INPUT RECORDS:
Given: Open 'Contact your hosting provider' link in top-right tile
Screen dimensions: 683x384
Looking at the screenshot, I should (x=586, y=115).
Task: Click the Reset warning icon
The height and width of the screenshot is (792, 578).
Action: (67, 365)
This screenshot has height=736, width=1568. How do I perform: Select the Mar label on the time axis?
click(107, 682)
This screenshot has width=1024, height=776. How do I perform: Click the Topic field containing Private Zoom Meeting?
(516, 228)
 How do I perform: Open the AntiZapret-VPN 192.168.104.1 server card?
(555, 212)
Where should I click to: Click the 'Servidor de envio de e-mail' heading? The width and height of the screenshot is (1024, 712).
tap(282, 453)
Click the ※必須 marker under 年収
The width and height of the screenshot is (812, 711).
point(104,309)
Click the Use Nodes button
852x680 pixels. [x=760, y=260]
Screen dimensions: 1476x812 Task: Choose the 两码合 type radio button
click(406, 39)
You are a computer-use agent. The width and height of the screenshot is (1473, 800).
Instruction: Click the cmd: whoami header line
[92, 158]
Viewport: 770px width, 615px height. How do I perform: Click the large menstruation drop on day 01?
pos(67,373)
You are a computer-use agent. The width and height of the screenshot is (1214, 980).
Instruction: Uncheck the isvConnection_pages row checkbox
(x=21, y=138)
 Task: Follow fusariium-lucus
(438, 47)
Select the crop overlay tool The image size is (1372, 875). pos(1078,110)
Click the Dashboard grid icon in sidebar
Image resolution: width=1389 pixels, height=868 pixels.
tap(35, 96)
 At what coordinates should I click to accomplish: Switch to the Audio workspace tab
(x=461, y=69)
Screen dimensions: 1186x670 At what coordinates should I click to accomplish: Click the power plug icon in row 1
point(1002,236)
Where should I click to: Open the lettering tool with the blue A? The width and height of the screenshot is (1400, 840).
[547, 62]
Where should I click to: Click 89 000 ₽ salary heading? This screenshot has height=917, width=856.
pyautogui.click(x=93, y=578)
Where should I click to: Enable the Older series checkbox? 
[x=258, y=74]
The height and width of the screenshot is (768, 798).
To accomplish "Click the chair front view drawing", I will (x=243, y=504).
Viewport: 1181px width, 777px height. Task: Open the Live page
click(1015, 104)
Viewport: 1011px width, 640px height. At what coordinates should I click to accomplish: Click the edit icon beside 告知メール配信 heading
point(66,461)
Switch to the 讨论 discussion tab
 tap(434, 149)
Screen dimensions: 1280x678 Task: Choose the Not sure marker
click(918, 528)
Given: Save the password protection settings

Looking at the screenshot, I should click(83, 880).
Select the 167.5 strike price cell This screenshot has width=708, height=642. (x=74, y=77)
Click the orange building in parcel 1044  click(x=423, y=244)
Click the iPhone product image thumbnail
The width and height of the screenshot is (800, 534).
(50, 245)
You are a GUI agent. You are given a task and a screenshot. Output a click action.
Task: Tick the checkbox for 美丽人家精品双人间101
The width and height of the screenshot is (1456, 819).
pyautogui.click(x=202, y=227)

OBJECTIVE:
Find every line in the material above that contains the string "accomplish" and copy each of those lines in full.

SOLUTION FOR THIS EXERCISE:
 At what coordinates should I click to accomplish: Switch to the Audio workspace tab
Screen dimensions: 1186x670 At what coordinates should I click to accomplish: Click the power plug icon in row 1
To accomplish "Click the chair front view drawing", I will (x=243, y=504).
Viewport: 1011px width, 640px height. At what coordinates should I click to accomplish: Click the edit icon beside 告知メール配信 heading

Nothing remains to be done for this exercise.